BNBU
Professor, Department of Computer Science, Beijing Normal-Hong Kong Baptist University (BNBU), Zhuhai, Guangdong, China.
Email: wfsu@uic.edu.cnWeifeng SU received his Ph.D. degrees in Computer Science and Engineering from Hong Kong University of Science & Technology in 2007. He is currently an Professor in the Department of Computer Science at Beijing Normal-Hong Kong Baptist University (BNBU) in Zhuhai, Guangdong, China. He has authored or co-authored many peer-reviewed publications in leading journals and conferences, including NeurIPS, IEEE TKDE, IEEE TNNLS, ACM TODS, ACM TWeb.

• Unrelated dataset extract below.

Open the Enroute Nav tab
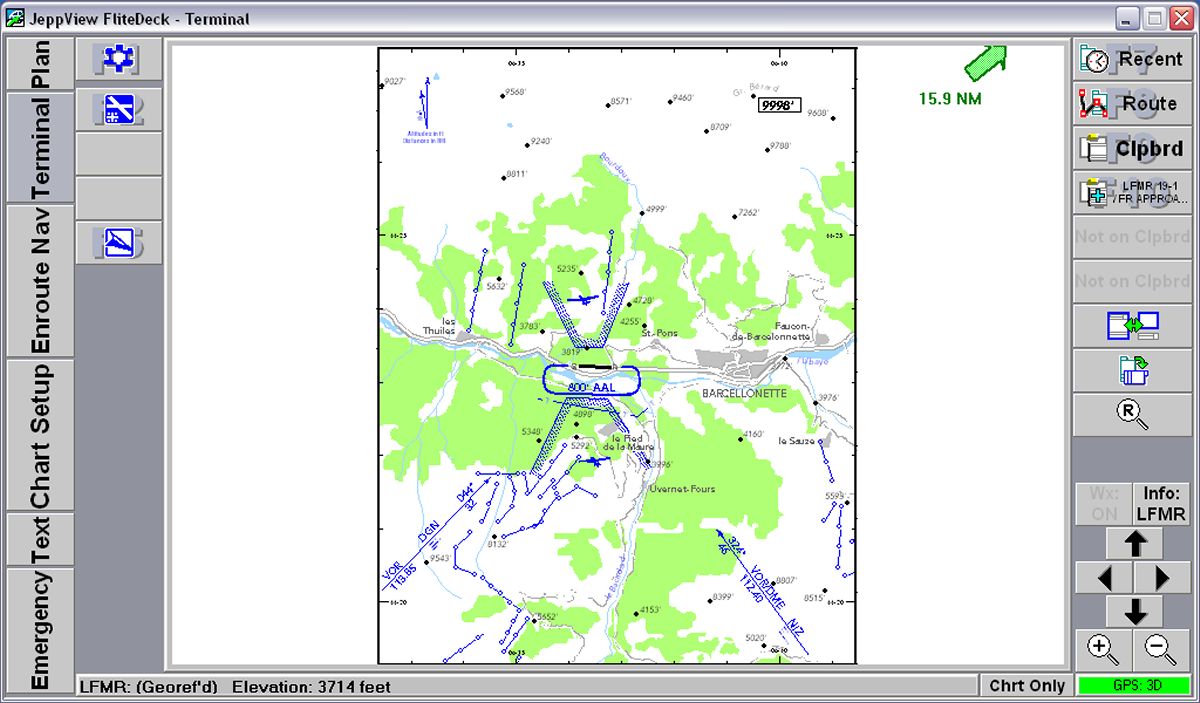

Vision–Language Models (VLMs) are rapidly advancing as a cornerstone of modern artificial intelligence, offering powerful capabilities to connect visual and textual information. This talk provides an overview of the foundations, representative architectures, and emerging applications of VLMs, with a particular emphasis on the healthcare domain. The presentation first traces the evolution of model inputs, from single-modality designs to frameworks that integrate textual prompts, visual cues, and heterogeneous multimodal data. Representative paradigms are then introduced, ranging from alignment-based dual encoders to unified encoder–decoder systems and large language model pipelines that incorporate images as contextual prompts. Finally, the medical relevance of VLMs is explored through their potential to support disease diagnosis, enhance clinical decision-making, and improve patient care across a variety of scenarios.